Once loaded, I clicked on the “Overview” tab and I can see my graph. The graph looks like a big mess, but we don’t really care how it looks – we’re going to run an analysis. In the “statistics” tab on the right-hand side, you’ll see an option for “connected components”. This runs an algorithm that picks apart and labels collections of nodes that are connected. Running this only takes a second.
I then click on the “Data Laboratory” tab again, and I can see that my nodes are labeled with an ID. This corresponds to the Locus those SNPs represent.

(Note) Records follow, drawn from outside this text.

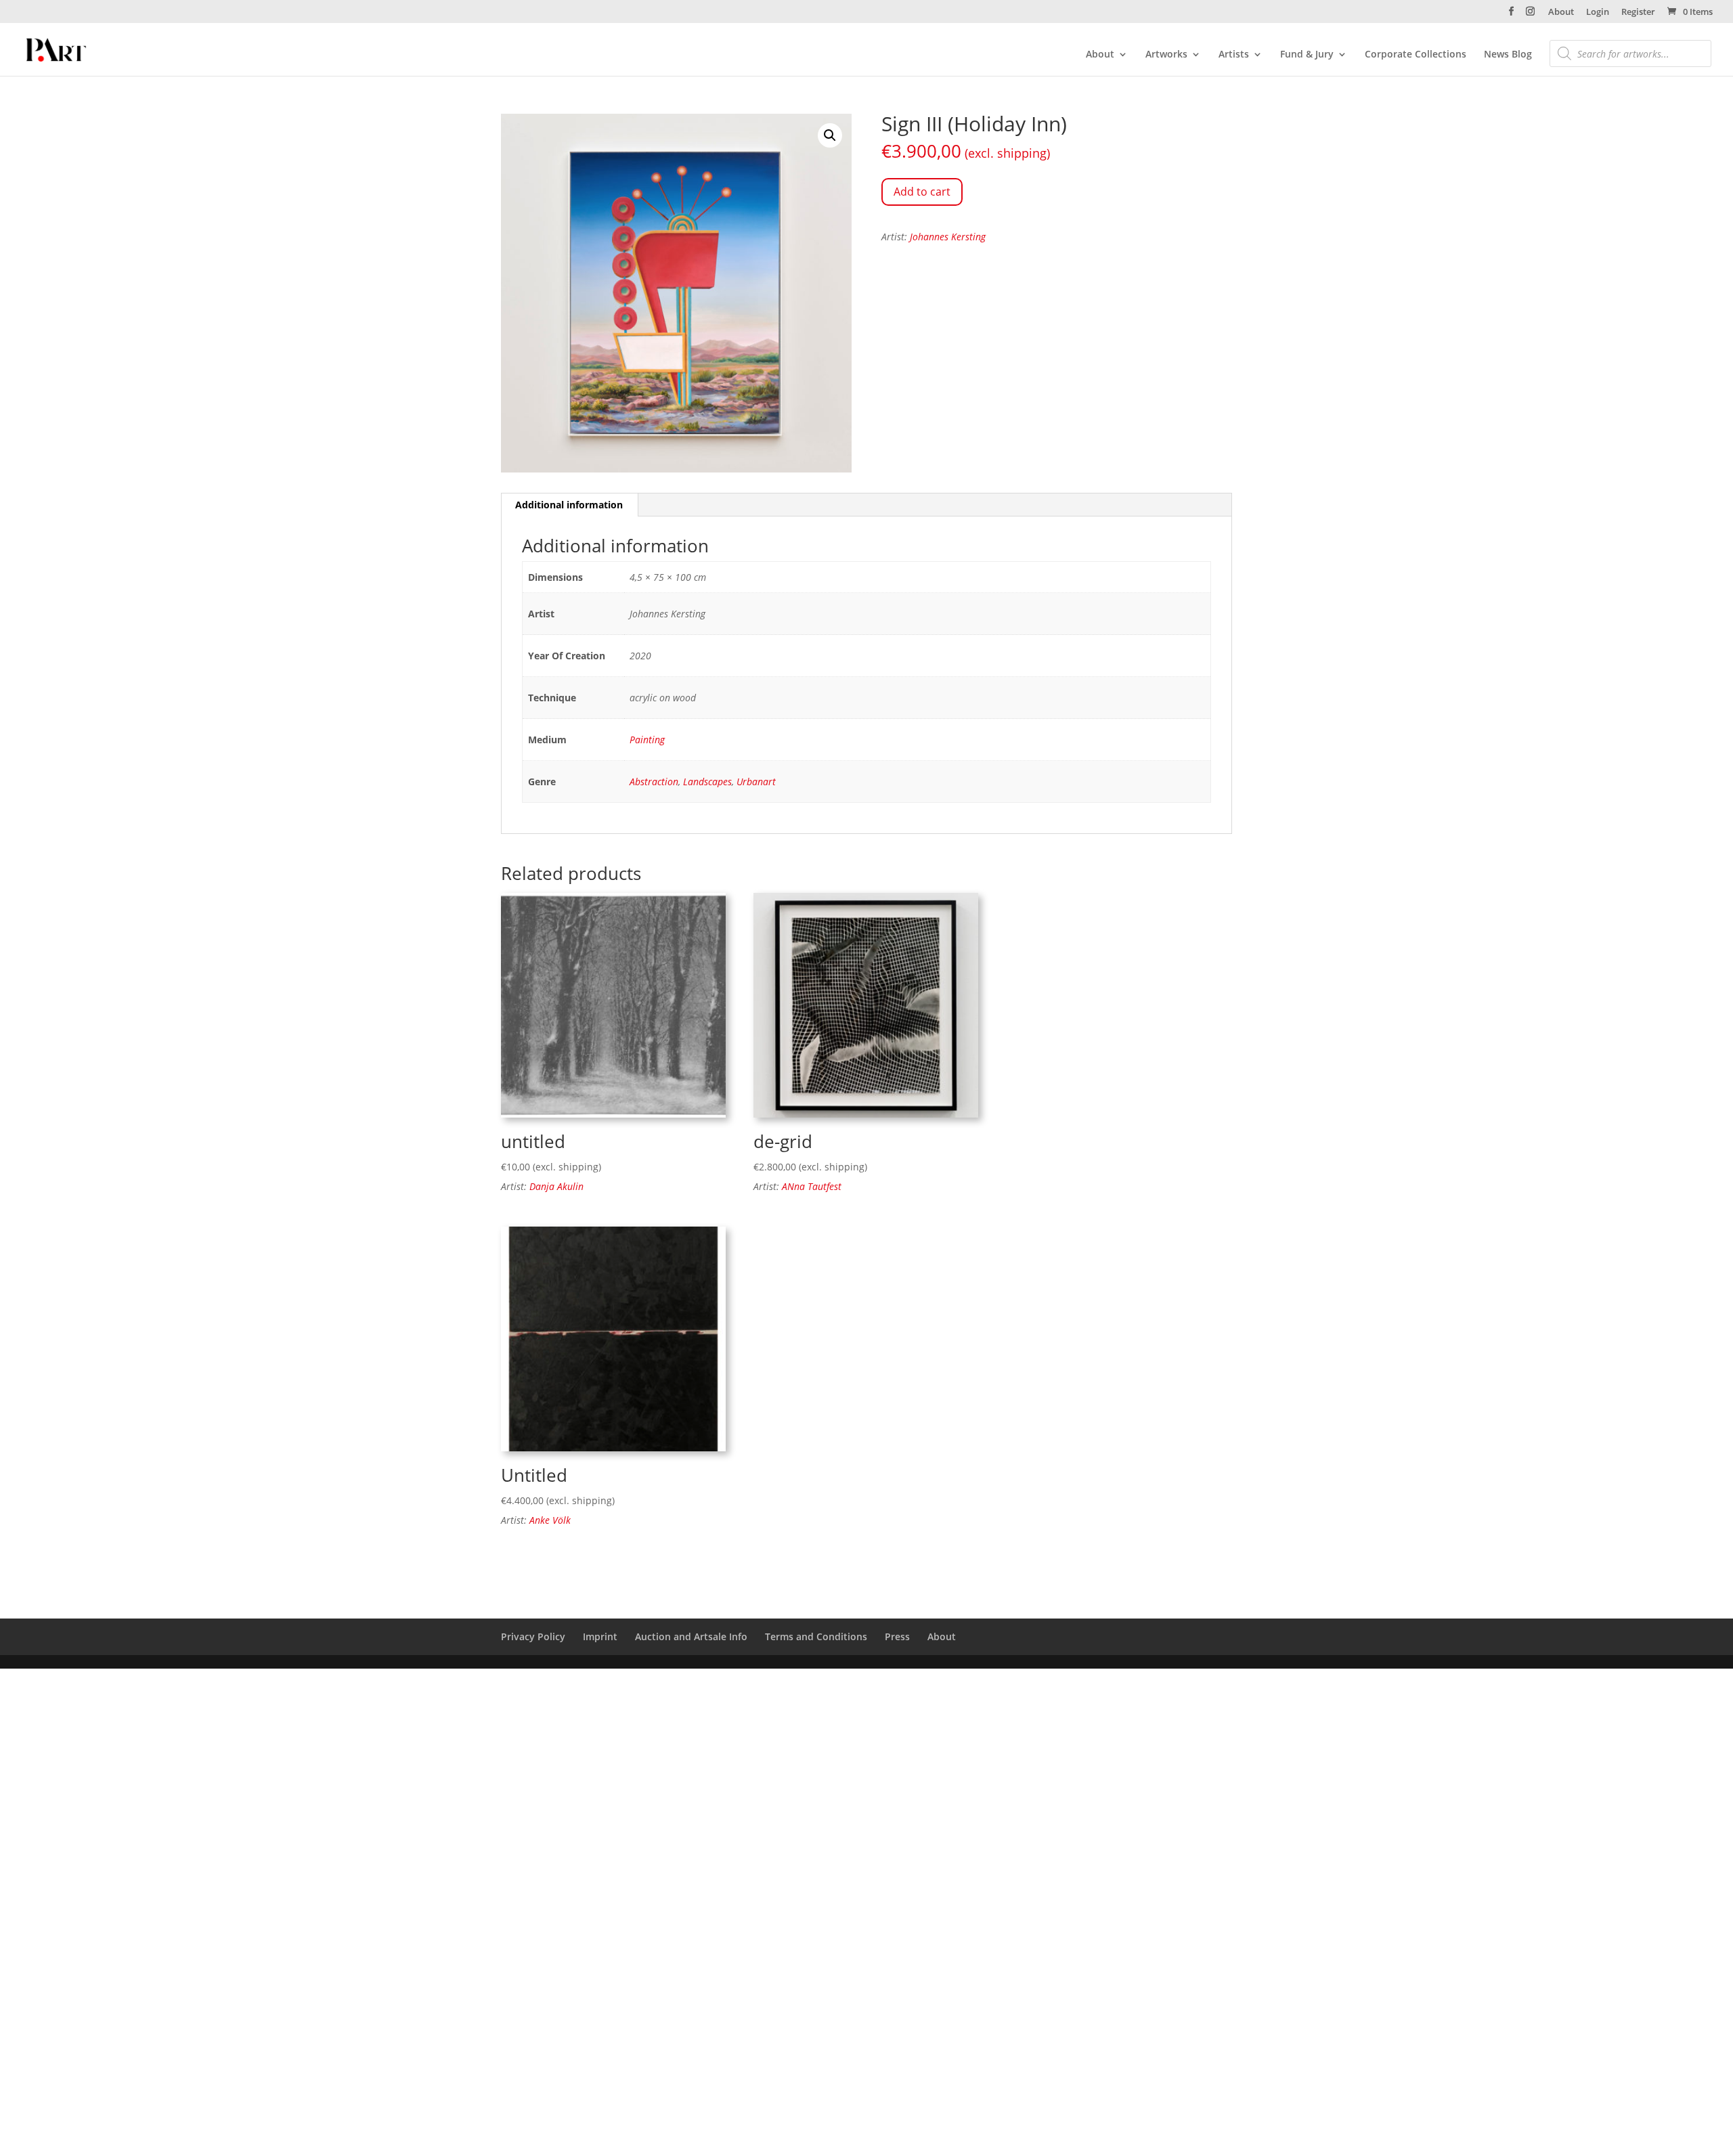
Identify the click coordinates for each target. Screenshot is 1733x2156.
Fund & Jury (1307, 54)
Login (1597, 12)
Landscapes (707, 781)
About (1561, 12)
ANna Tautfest (811, 1186)
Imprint (600, 1636)
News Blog (1508, 54)
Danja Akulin (556, 1186)
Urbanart (756, 781)
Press (897, 1636)
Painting (647, 739)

If you want to actually SEE how these relationships fall out, we’ll need to run a layout engine. Back on the “Overview” tab, on the lower left-hand side, there is a drop-down allowing you to choose a layout engine. I have found YifanHu’s Multilevel to be the quickest and most effective for separating small groups like these. Depending on the size of your graph, it may take a moment to run. Once its finished, you should be able to see the components clearly separated. If you want, you can color code them by clicking the green “refresh” button in the “partition” tab in the upper left corner. This reloads the drop-down menu and will provide you with an option to color the nodes by component ID. Select this, and click apply to see the results!
I’ve used Gephi component analysis to do all kinds of fun things, like the number of families in a study using pairwise IBD estimates, looking at patterns of phenotype sharing in pedigrees, and even visualizing citation networks. Sometimes representing a problem as a graph lets you find patterns more easily than examining tables of numbers.